突発性難聴② ⇒ 一週間以内に治療を

ある日突然、片方の耳の聞こえが悪くなり、その原因が特定できない
病気をまとめて突発性難聴といいます。

突発性難聴の程度は、軽いものから全く聞こえないものまで幅広く、
急に耳鳴りが起きたと言うだけでもこの病気の可能性があります。
難聴だけではなく、約80%には耳鳴りあるいは耳が詰まった感じがする
耳閉感、約50%には目まいを伴います。

年代別には、10代や高齢者にも起こるが、50~60代に発症のピークがあり、
精神的ストレスが強いとき、風邪の後、体調不良の時などに発症しやすい。
内耳の蝸牛(かぎゅう)という器官にあって音を感じる細胞である感覚細胞や、
音の信号を脳に伝える聴神経が障害されたために起こると考えられています。

原因は明らかではないが、内耳への血流が滞ったために、感覚細胞や
聴神経が正常に働かなくなるという血流障害説と、何らかのウイルスが
潜んでいて、体の抵抗力が落ちたとき、それが活性化し、聴神経に炎症を
起こすというウイルス説が有力になっています。

治療は、ストレスや過労が背景にあると考えられるので、まず安静が大事です。
また、薬物療法として、炎症を抑えて細胞を保護するステロイド薬
神経に作用し、障害を受けた神経の回復を助けるビタミン12、蝸牛などの
血流を改善する血流改善薬などを組み合わせて使うことが多いようです。

突発性難聴の場合、約4割は完治します。しかし、約1割は改善せず、約5割が
改善はするが難聴や耳鳴りが残ってしまう。

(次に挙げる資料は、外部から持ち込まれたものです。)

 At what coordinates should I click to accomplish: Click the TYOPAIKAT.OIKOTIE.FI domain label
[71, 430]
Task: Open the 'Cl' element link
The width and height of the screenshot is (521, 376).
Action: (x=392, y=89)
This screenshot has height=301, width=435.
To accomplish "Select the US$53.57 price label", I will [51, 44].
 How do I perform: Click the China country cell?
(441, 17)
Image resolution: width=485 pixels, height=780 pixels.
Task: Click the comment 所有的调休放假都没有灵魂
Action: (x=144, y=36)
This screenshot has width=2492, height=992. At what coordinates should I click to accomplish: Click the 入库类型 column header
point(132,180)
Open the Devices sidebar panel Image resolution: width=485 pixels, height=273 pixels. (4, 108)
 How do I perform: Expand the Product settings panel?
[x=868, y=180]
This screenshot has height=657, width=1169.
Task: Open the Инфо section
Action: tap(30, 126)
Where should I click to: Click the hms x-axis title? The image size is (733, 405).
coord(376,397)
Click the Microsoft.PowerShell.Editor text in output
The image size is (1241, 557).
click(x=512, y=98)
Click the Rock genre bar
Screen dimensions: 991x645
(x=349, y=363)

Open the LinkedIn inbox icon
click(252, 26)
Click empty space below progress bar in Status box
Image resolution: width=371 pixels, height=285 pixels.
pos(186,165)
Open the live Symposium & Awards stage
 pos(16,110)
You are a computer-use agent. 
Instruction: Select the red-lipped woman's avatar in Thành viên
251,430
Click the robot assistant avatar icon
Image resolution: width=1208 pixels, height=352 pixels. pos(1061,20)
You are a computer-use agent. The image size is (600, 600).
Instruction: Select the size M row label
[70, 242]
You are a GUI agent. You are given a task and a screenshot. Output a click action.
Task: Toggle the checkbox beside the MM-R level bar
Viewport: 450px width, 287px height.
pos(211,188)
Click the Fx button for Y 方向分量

治りが悪いのは、症状が強い人、
目まいを伴う人、高齢者と言われています。

両耳に起きることはほとんどないので、完全に聞こえなくなることはありませんが、
逆にそれが発見や治療の遅れにつながっているそうです。

発症から3ヶ月以上経って治療を始めても、改善は期待できないため、
突然の難聴に気付いたら、なるべく早く、1週間以内に治療を受けましょう。